Arrange every line of the records below as a Markdown table with two columns, Row and Line: Row gives the line's number and Line gives its text. Skip blank lines and omit the pictures.

[Dataset records]
[START]

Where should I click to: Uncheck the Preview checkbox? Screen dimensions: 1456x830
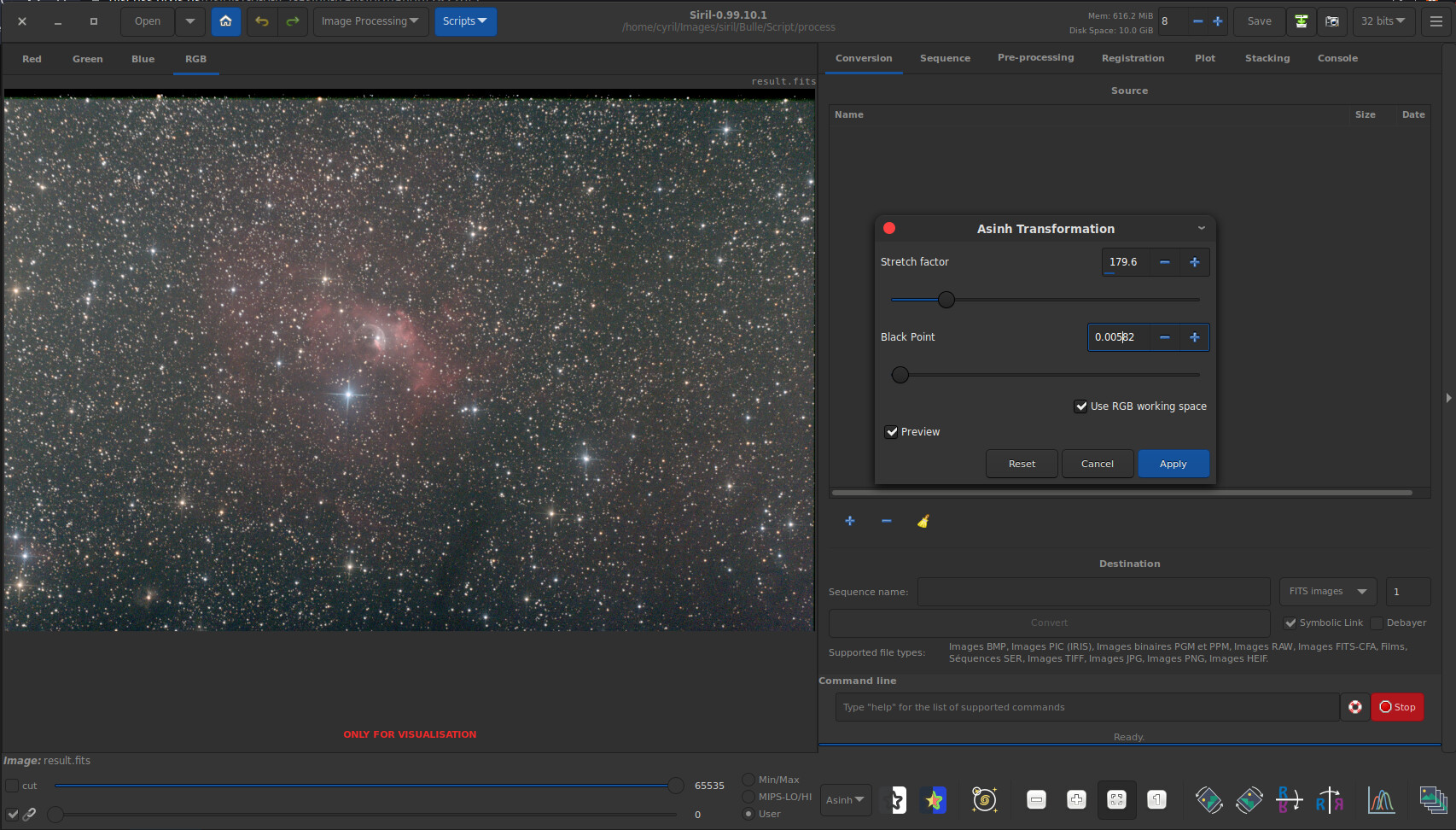892,432
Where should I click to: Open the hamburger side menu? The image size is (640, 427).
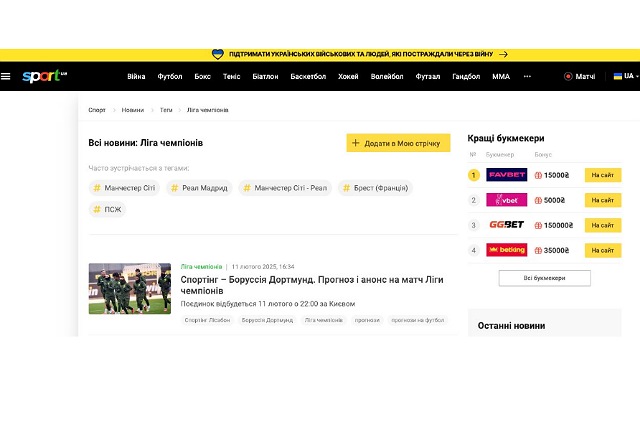(x=6, y=76)
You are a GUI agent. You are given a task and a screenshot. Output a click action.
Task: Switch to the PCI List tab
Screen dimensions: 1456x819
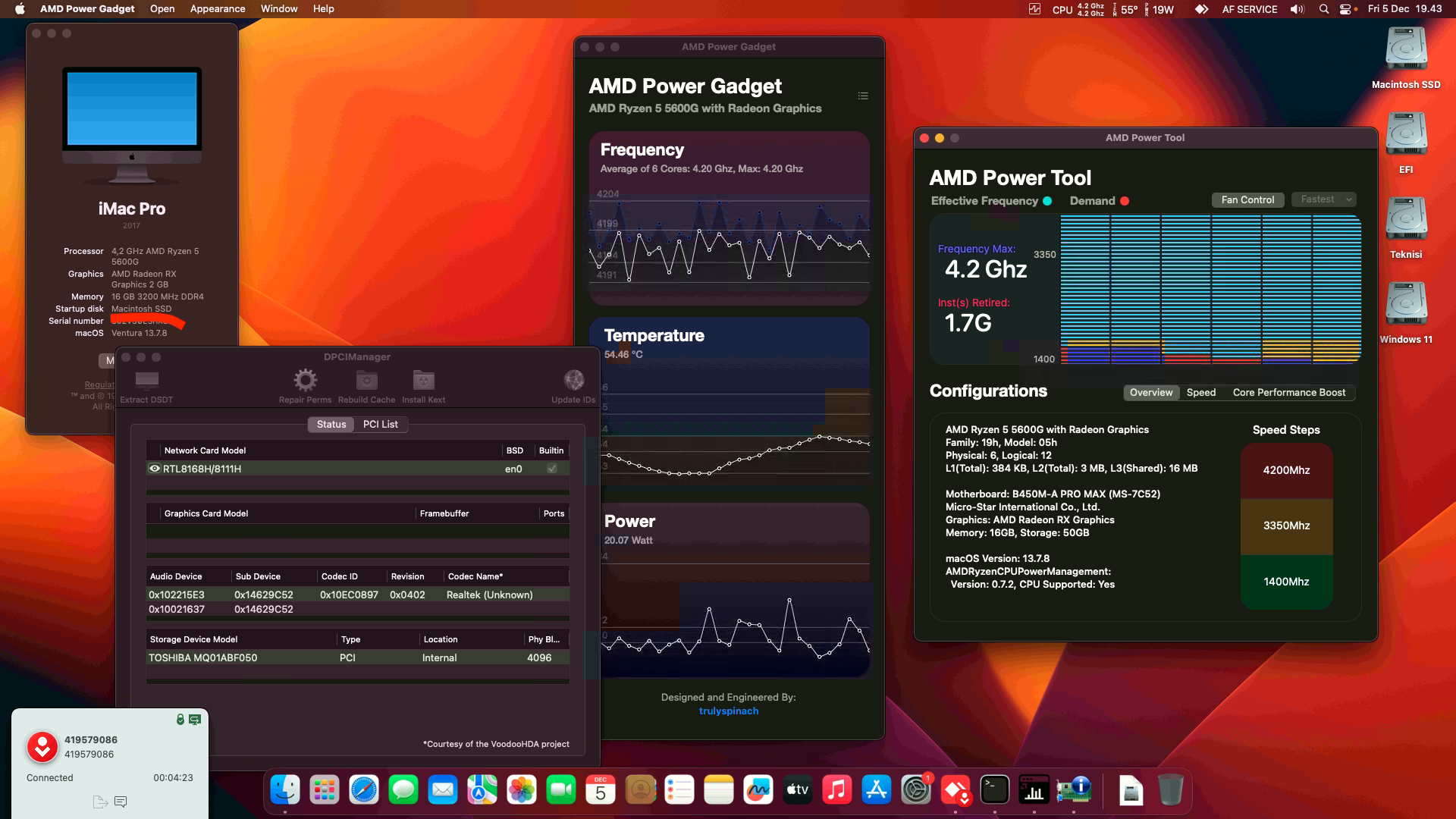[x=381, y=424]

[END]

== Reply to the task ==
| Row | Line |
|---|---|
| 1 | Where should I click to: Uncheck the Preview checkbox? Screen dimensions: 1456x830 |
| 2 | 892,432 |
| 3 | Where should I click to: Open the hamburger side menu? The image size is (640, 427). |
| 4 | (x=6, y=76) |
| 5 | You are a GUI agent. You are given a task and a screenshot. Output a click action. |
| 6 | Task: Switch to the PCI List tab |
| 7 | Screen dimensions: 1456x819 |
| 8 | [x=381, y=424] |